A number of third-party services needed to be efficiently integrated in order to fetch and store the data required for the credit-decisioning process — without slowing the loan-approval workflow that CreditNinja’s customers depend on.
How We Solved It
Sphere built the integration layer as a fleet of Python 3.6 AWS Lambda functions, deployed with the Chalice framework. The decisioning service used Python’s built-in multithreading to call those functions in parallel, so data from third parties was available faster than a sequential pipeline could deliver. The codebase was kept lightweight by leaning on built-in packages, and shipped CI-ready with 95–100% test coverage.
1. AWS Lambda Functions in Python
Each third-party integration was isolated as its own Lambda function in Python 3.6. The model lets each integration scale and fail independently — a slow vendor never holds up the rest of the workflow.
2. Chalice for Versioned, Zero-Time Deployments
The Chalice framework gave us versioned, zero-time deployments and clean dependency packaging — turning operational risk into a non-event when functions need to roll forward or roll back.
3. Multithreaded Decisioning Service
A central decisioning service calls the integration functions in parallel using Python’s built-in multithreading package. Data arrives faster, decisions go out sooner, and the customer waits less.
Key Outcomes
95–100% Test Coverage
CI-ready code with 95–100% test coverage made the integration layer materially more reliable than what it replaced.
Improved Decision Model
Sphere’s integrations let CreditNinja improve its decision model — untrusted customers are filtered out earlier in the application flow.
Significant Financial Savings
Catching higher-risk applications early translated into real financial savings and a meaningful drop in default-driven losses.

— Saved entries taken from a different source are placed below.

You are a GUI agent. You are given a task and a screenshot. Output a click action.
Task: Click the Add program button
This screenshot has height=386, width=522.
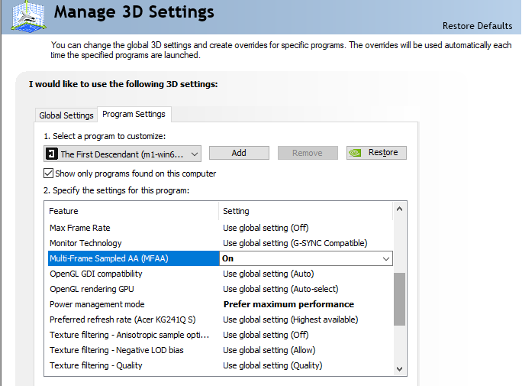click(x=239, y=153)
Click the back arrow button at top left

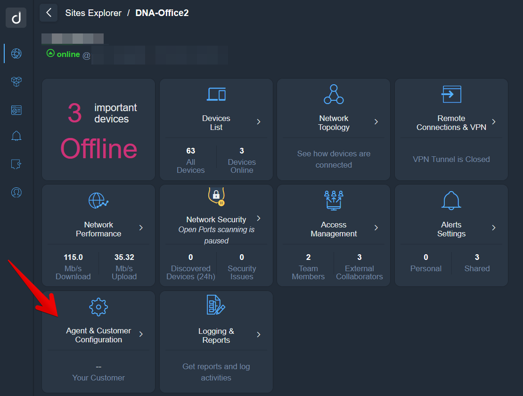pyautogui.click(x=49, y=13)
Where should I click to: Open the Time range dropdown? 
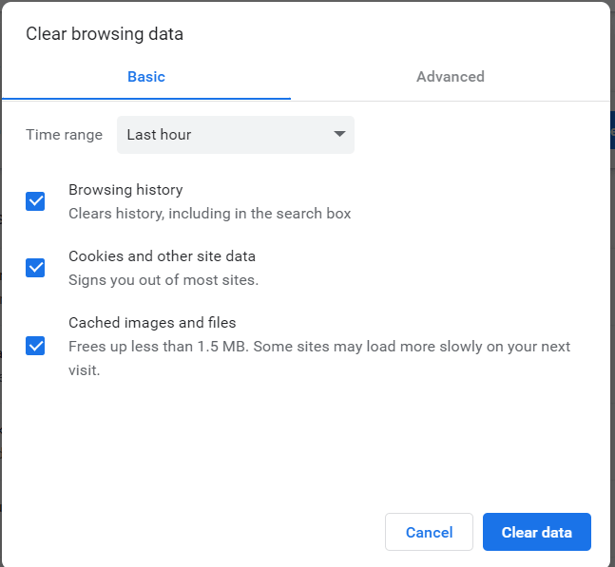[x=235, y=135]
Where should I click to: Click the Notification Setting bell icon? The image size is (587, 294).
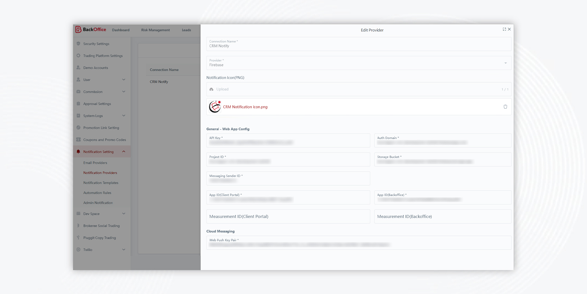[78, 151]
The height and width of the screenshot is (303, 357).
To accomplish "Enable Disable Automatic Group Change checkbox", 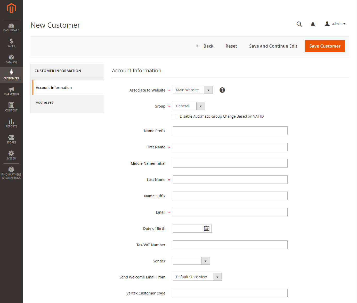I will [x=175, y=116].
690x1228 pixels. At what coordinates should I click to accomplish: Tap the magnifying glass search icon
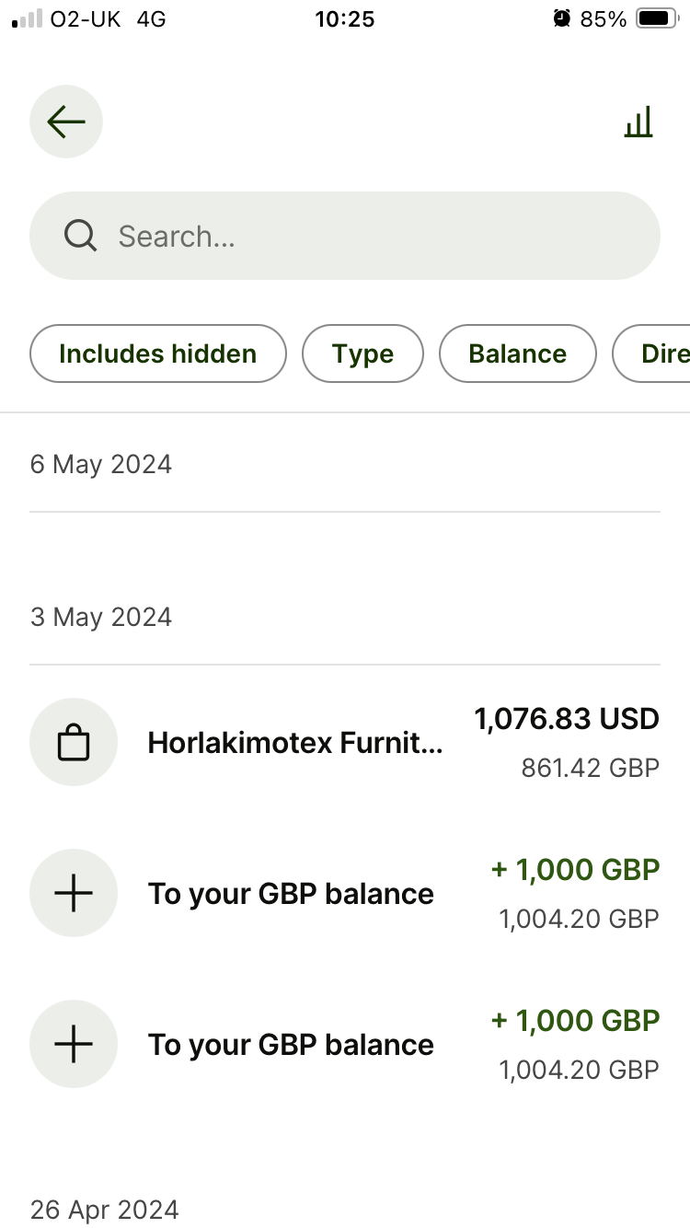(x=81, y=237)
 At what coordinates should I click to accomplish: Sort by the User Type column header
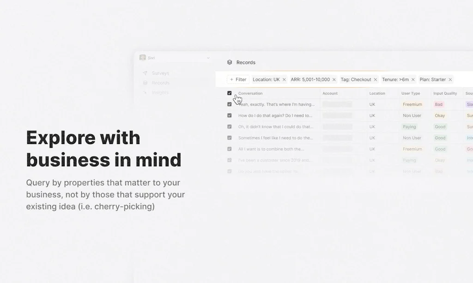(410, 93)
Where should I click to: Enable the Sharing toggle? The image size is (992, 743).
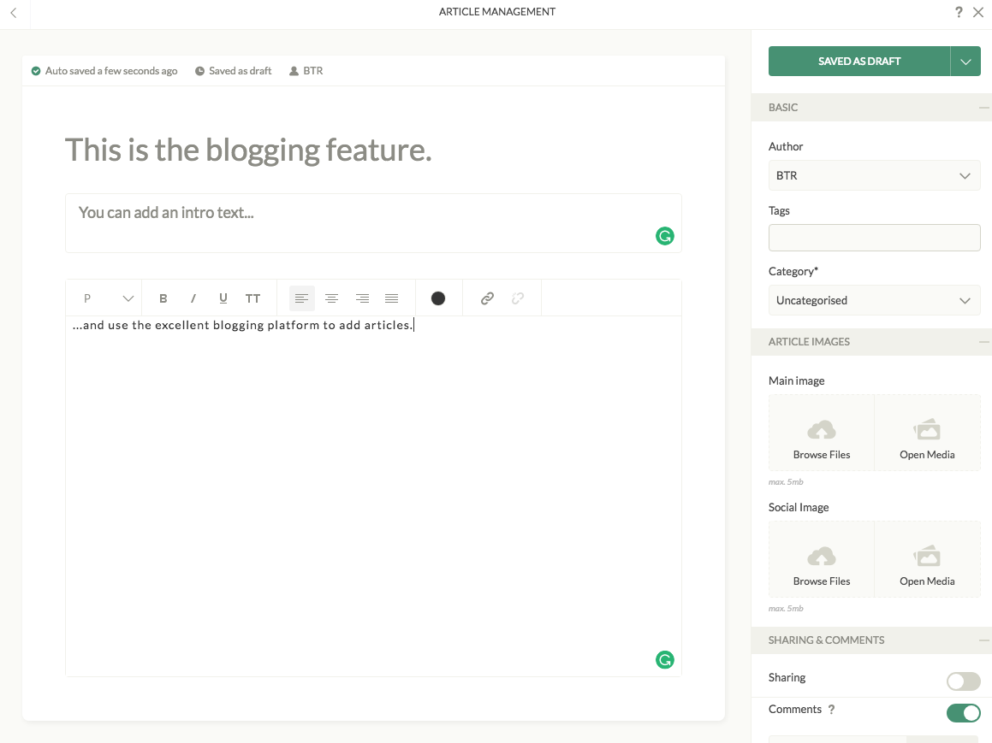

Faster, Lighter Deployments
Built-in package usage kept the codebase lightweight, so deployments are quick and on-call maintenance stays painless.
The Results
Sphere’s integrations let CreditNinja improve their decision model — significant financial savings and risk reduction, because untrusted customers are filtered out early in the application stages. The reliability of the system also went up materially, thanks to disciplined test coverage and a deployment story built for speed and safety.